### Problem to work on
If an entry below holds a picture, leave the picture out and print the rest exactly.

### Recorded information
------------
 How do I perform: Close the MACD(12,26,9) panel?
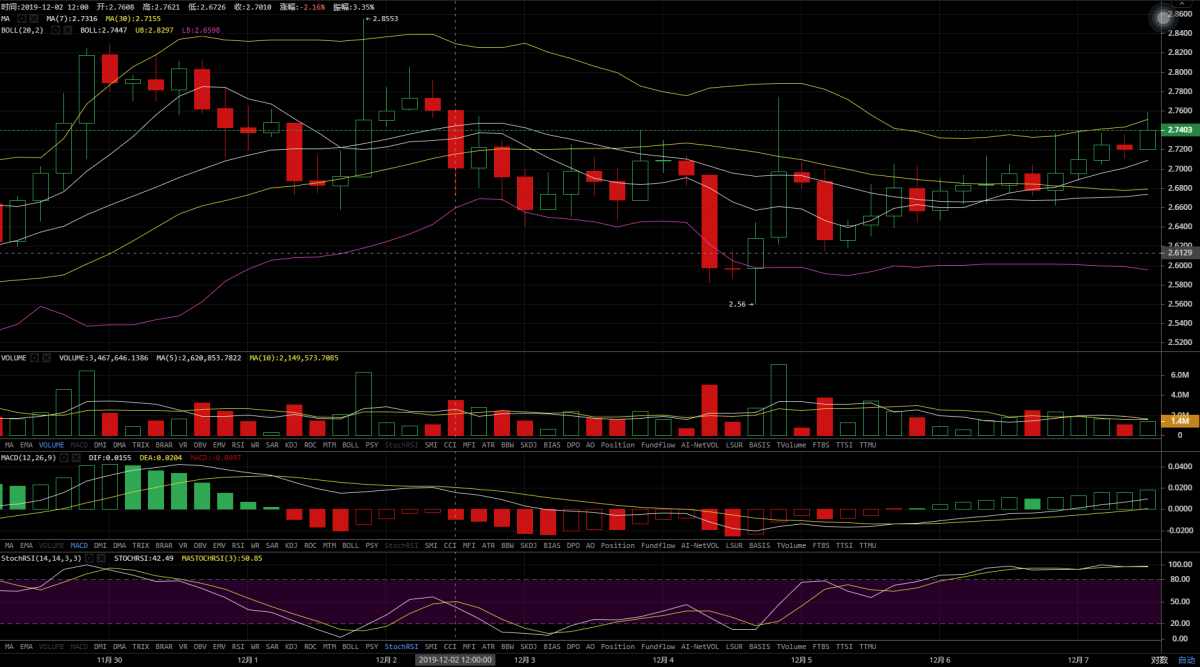point(75,457)
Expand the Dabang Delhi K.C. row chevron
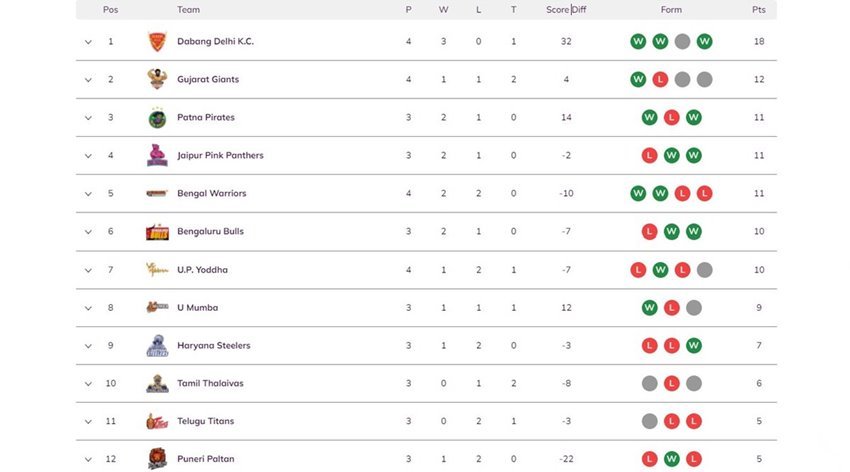850x472 pixels. (88, 42)
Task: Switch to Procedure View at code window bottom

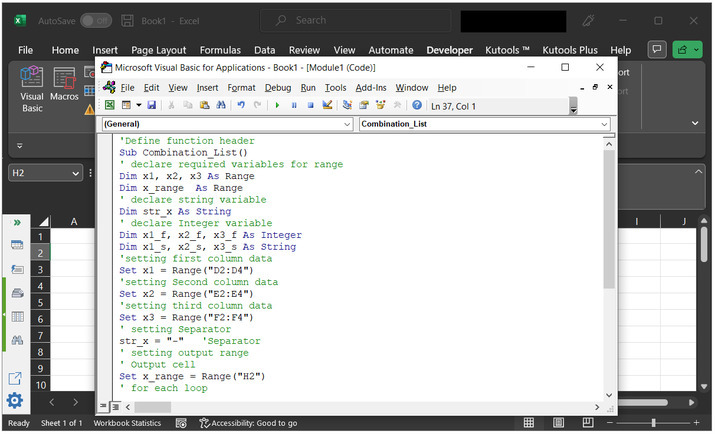Action: pyautogui.click(x=103, y=406)
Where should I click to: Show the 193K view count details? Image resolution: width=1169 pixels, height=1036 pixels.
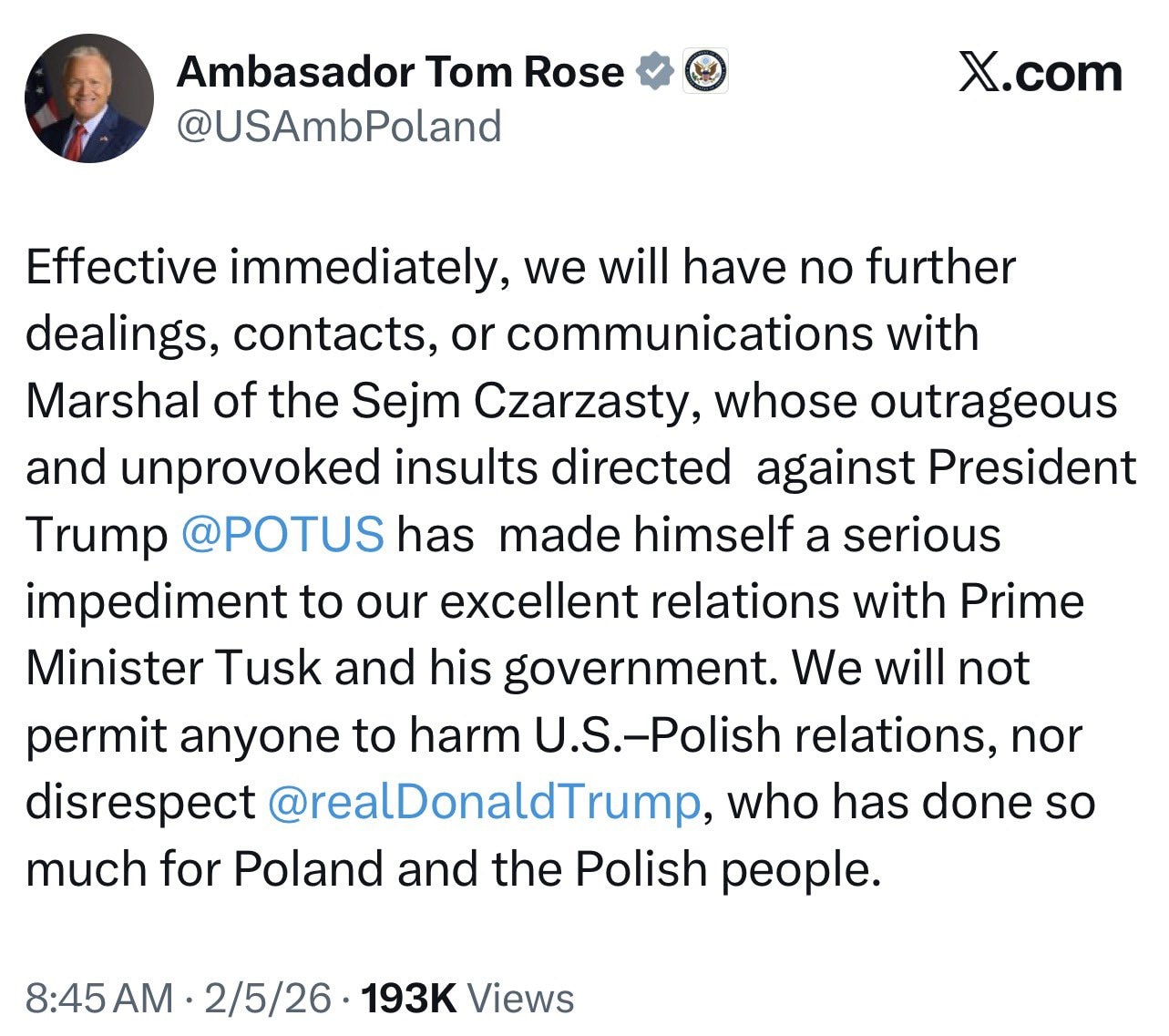click(409, 999)
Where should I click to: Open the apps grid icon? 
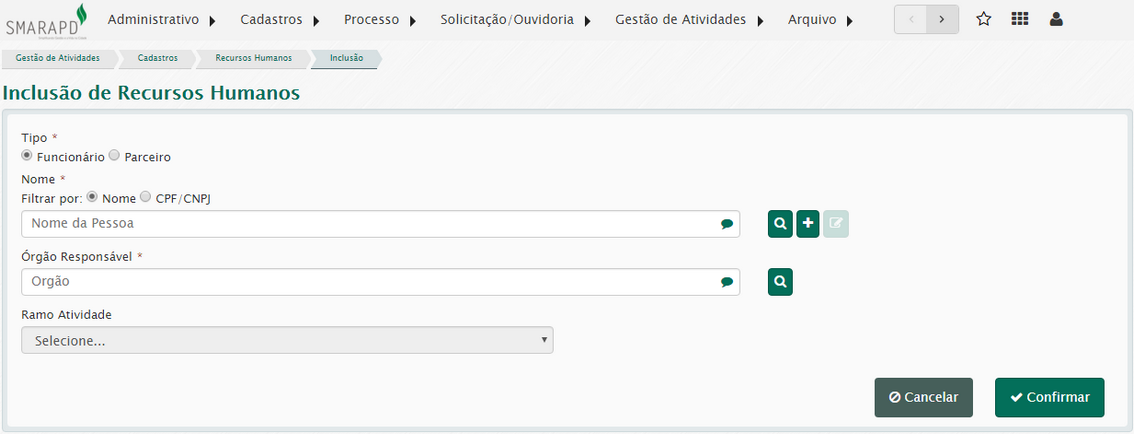tap(1019, 19)
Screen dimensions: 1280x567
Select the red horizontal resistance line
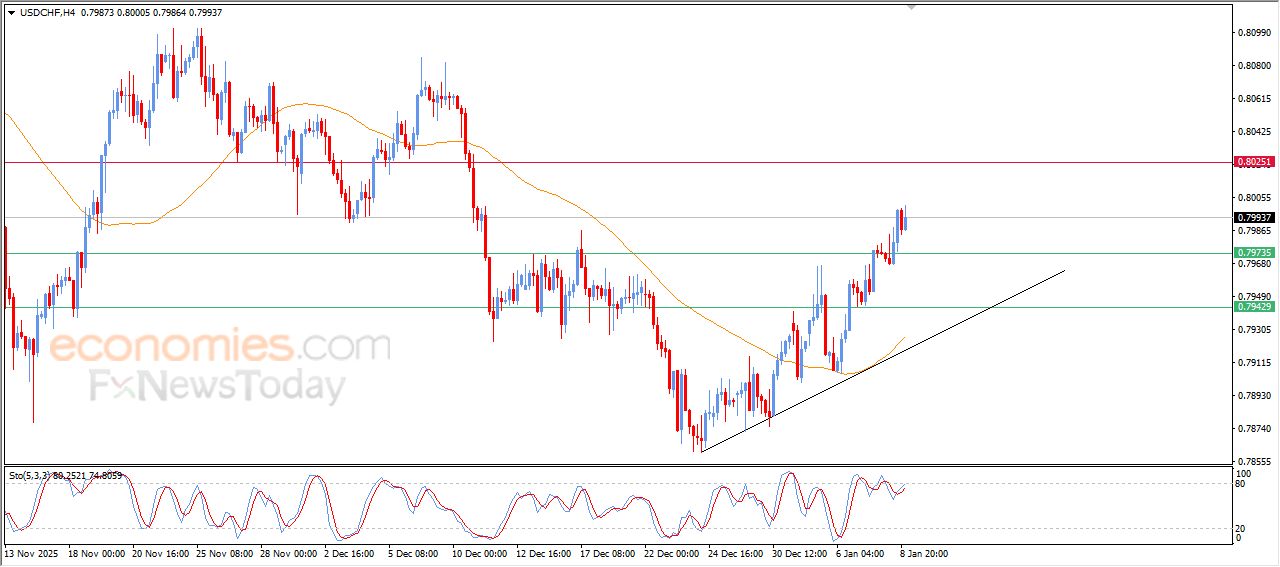(x=600, y=162)
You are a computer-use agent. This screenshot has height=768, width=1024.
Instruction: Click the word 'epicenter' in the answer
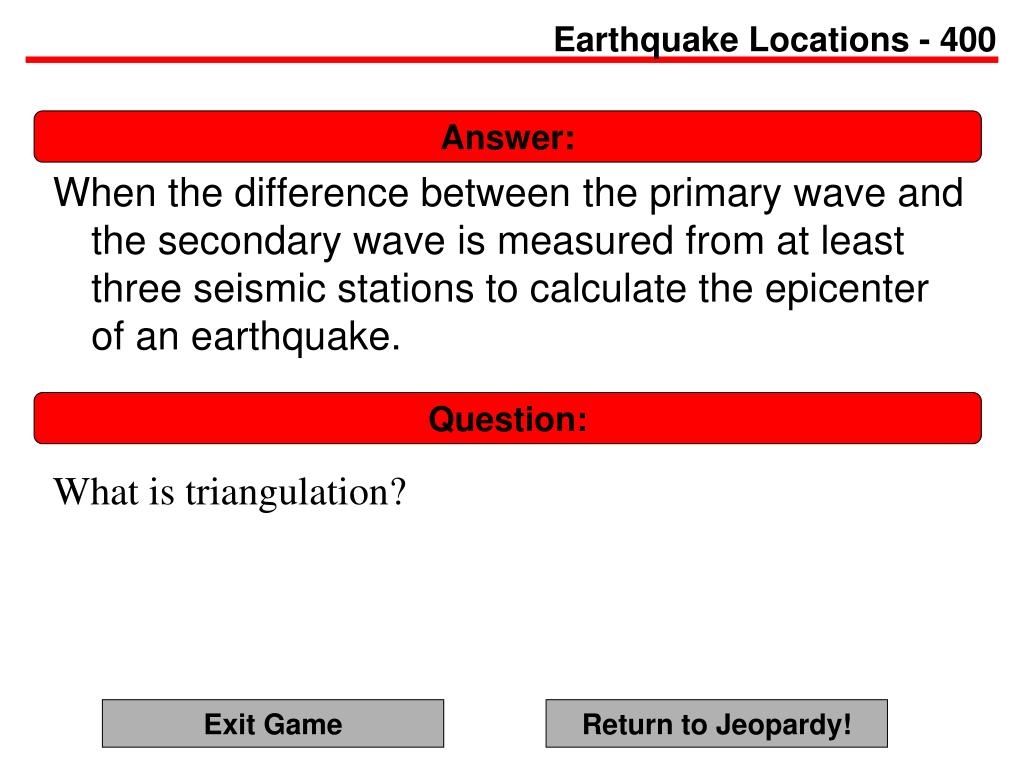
------------
### Response area
 How do I perform: Close the MACD(12,26,9) panel?
point(75,457)
Expand the Dabang Delhi K.C. row chevron
850x472 pixels. (88, 42)
Task: Switch to Procedure View at code window bottom

Action: pyautogui.click(x=103, y=406)
Where should I click to: Show the 193K view count details? Image resolution: width=1169 pixels, height=1036 pixels.
click(409, 999)
Where should I click to: Open the apps grid icon? 
tap(1019, 19)
Screen dimensions: 1280x567
Select the red horizontal resistance line
(x=600, y=162)
You are a computer-use agent. This screenshot has height=768, width=1024.
Instruction: Click the word 'epicenter' in the answer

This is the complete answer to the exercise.